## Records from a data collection

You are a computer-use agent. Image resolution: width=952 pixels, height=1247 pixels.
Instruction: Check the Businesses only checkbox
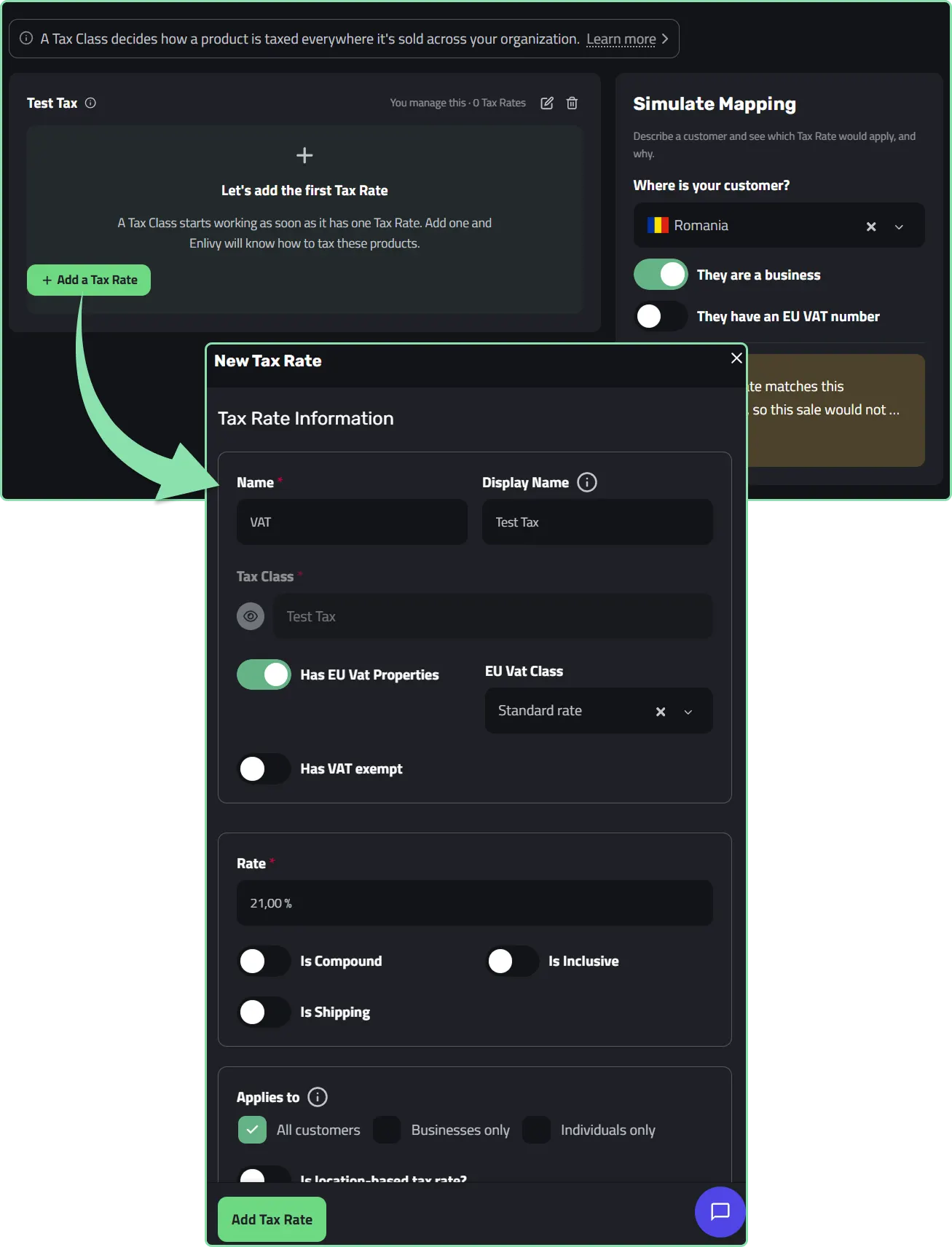(387, 1130)
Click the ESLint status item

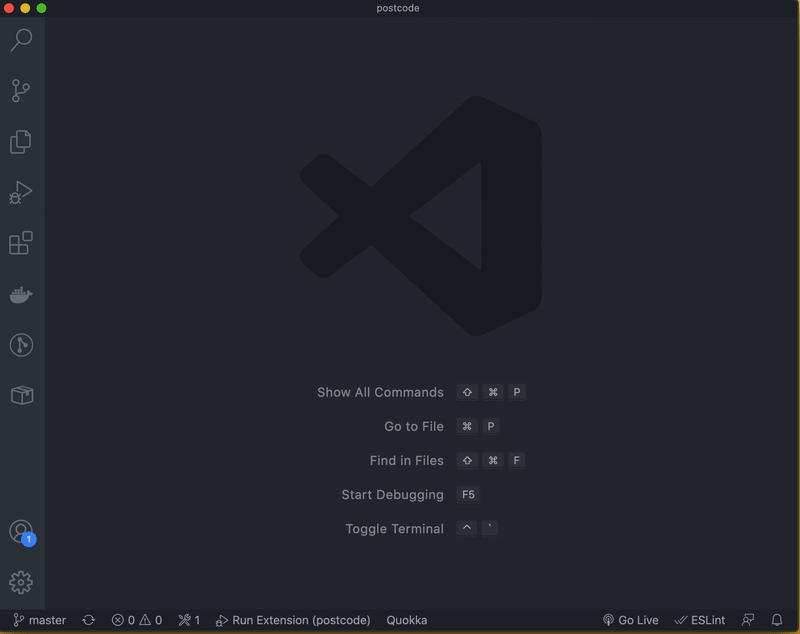tap(700, 620)
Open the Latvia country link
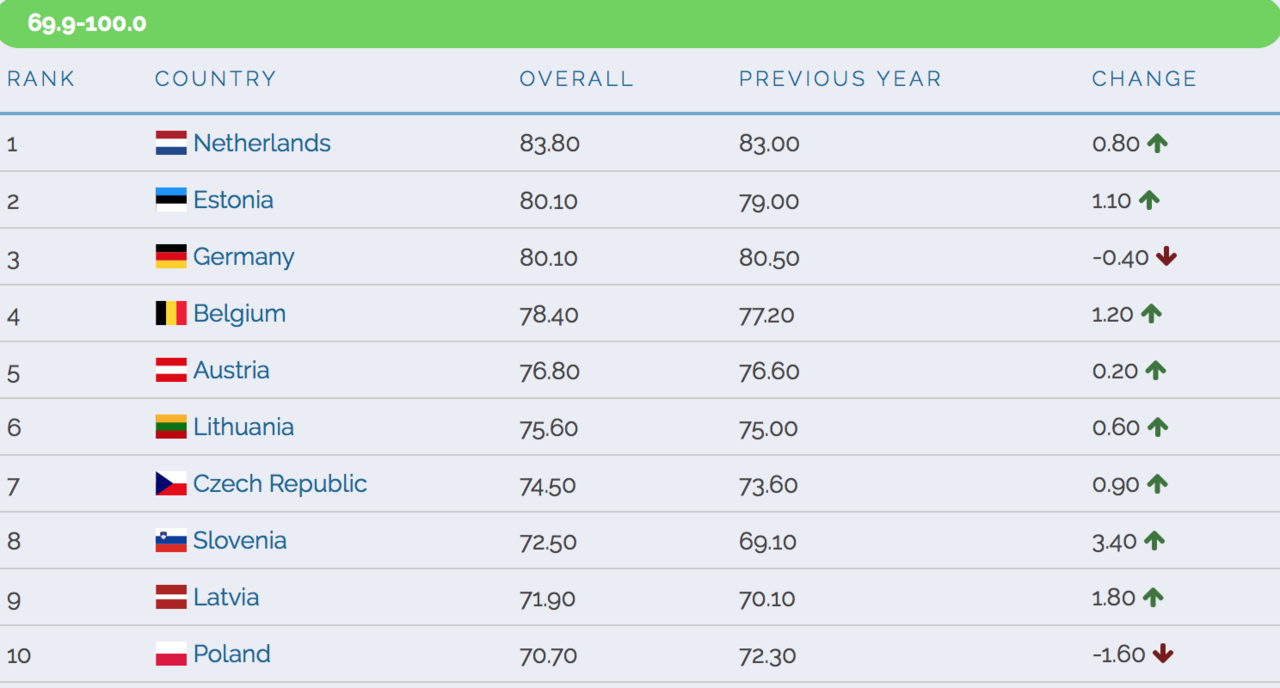This screenshot has width=1280, height=688. tap(226, 597)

## TASK DESCRIPTION
Set down exactly the lines between the line containing "Instruction: Check the" and the end of the records above, both ends included; pictures stay out.

## THE COMPLETED TASK
Instruction: Check the Businesses only checkbox
(387, 1130)
Click the ESLint status item

tap(700, 620)
Open the Latvia country link
This screenshot has width=1280, height=688. tap(226, 597)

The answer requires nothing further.